Казик закрыл глаза и притворился, что засыпает, но Анна видела, как побелели его пальцы, ухватившиеся за край одеяла.
— Почему? — повторила она свой вопрос.
— Я его люблю. А тебе — большое спасибо.
Уходя, Анна раздумывала над тем, почему имя Павла вызывало одинаковую реакцию у всех мужчин в госпитале: живой блеск в глазах и улыбку. Неужели только из-за того, что он старался вызволить их отсюда, всегда что-то обещал, устраивал? Нет, пожалуй. Тогда почему же? Она спросила об этом у Куки, которая помогала переносить Казика из операционной и знала Павла еще с довоенных времен.
— Павел Толимир? Все очень просто, — ответила та, не задумавшись. — Помнишь шампанское, которым мы поили раненых в день эвакуации, чтобы поднять их дух, чтоб они поверили, будто армия «Лодзь» идет на помощь Варшаве? Толимир сейчас — именно такой глоток шампанского: позволяет надеяться, что не все потеряно, что борьба продолжается. Помогает избавиться от апатии, заставляет встряхнуться, побуждает…
— К чему?
— К жизни, к действию.
— Как бы это не стало для всех нас опасным — мы уже и так немало хлебнули.
— Не ной. Сейчас не время задумываться и рассуждать.
— А какое, интересно, сейчас время? — упиралась Анна.
— Какое? Время смерти. И страха. Немцы рассчитывают именно таким образом нас доконать. Ты сама говорила, что офицеры СД обещали уничтожить всех поляков.

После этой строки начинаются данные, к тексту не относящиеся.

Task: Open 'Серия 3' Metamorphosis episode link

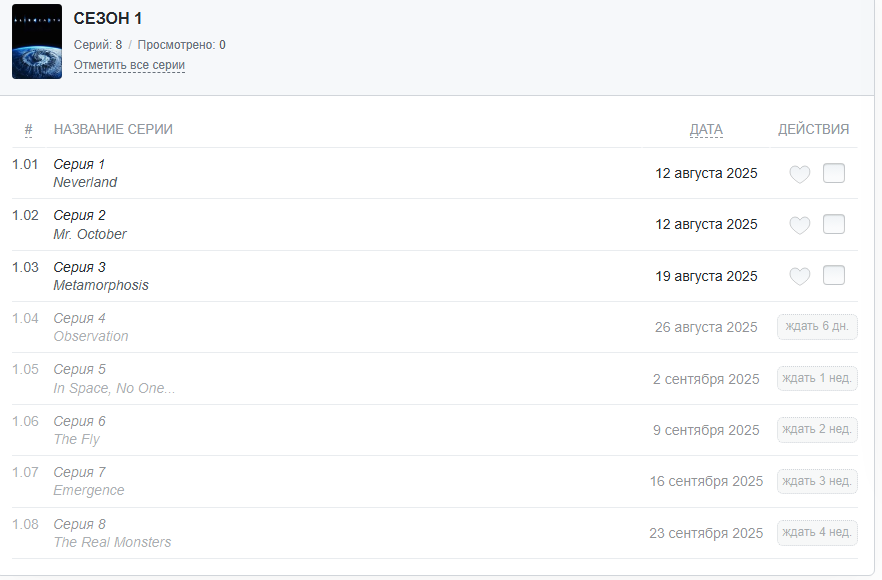Action: point(79,267)
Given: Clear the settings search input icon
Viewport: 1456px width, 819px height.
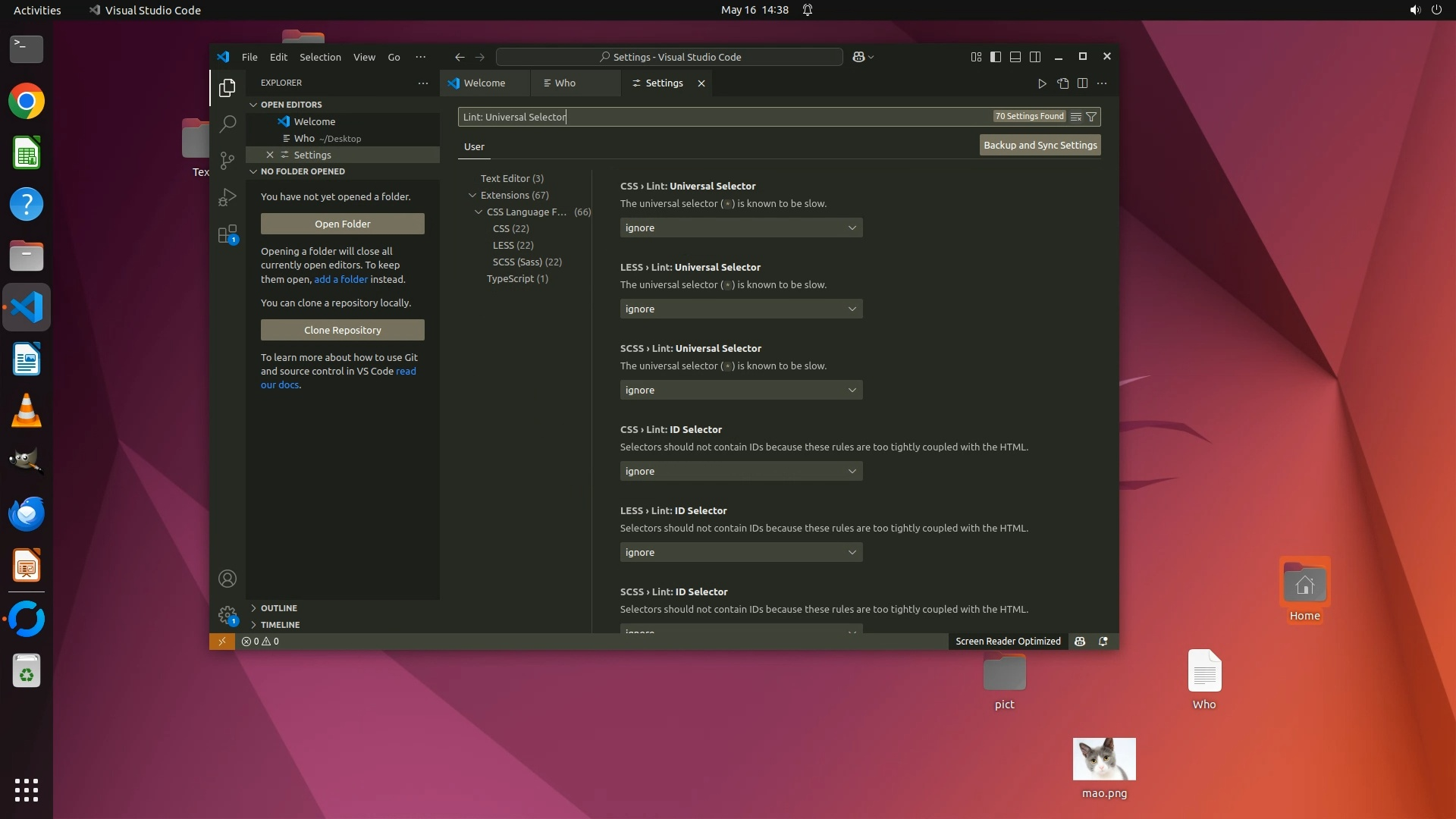Looking at the screenshot, I should tap(1075, 117).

— Ты тоже позволишь Павлу себя завербовать? Надеюсь, ты понимаешь, что рано или поздно немцы все равно узнают, кто ты.
Кука рассмеялась и пригладила свои непокорные волосы.
— Представь себе, я даже позволю Павлу себя «похитить».
— Не понимаю.
— Не понимаешь? Ты, чей родственник, переправленный через «зеленую границу», приземлился сегодня на территории Уяздова?
— Значит… переброска из Варшавы?
Кука нахмурилась, но кивнула головой.
— Когда мой муж сражался в Польше, я оставалась здесь. Но сейчас он во Франции, где формируются новые польские дивизии. Я хочу быть с теми, кто сражается. Здесь наши раненые уже поправляются, а там, в полевых госпиталях, пригодится каждая пара умелых рук. Разве тебе не хочется быть сейчас в Париже, а не в Варшаве?
— Нет, — резко ответила Анна. — Настоящему шампанскому, которое ты, возможно, будешь пить в Париже, я предпочитаю то, что ты влила в меня силой тогда, в первые дни сентября. Поэтому я выбираю Варшаву. И майора Толимира.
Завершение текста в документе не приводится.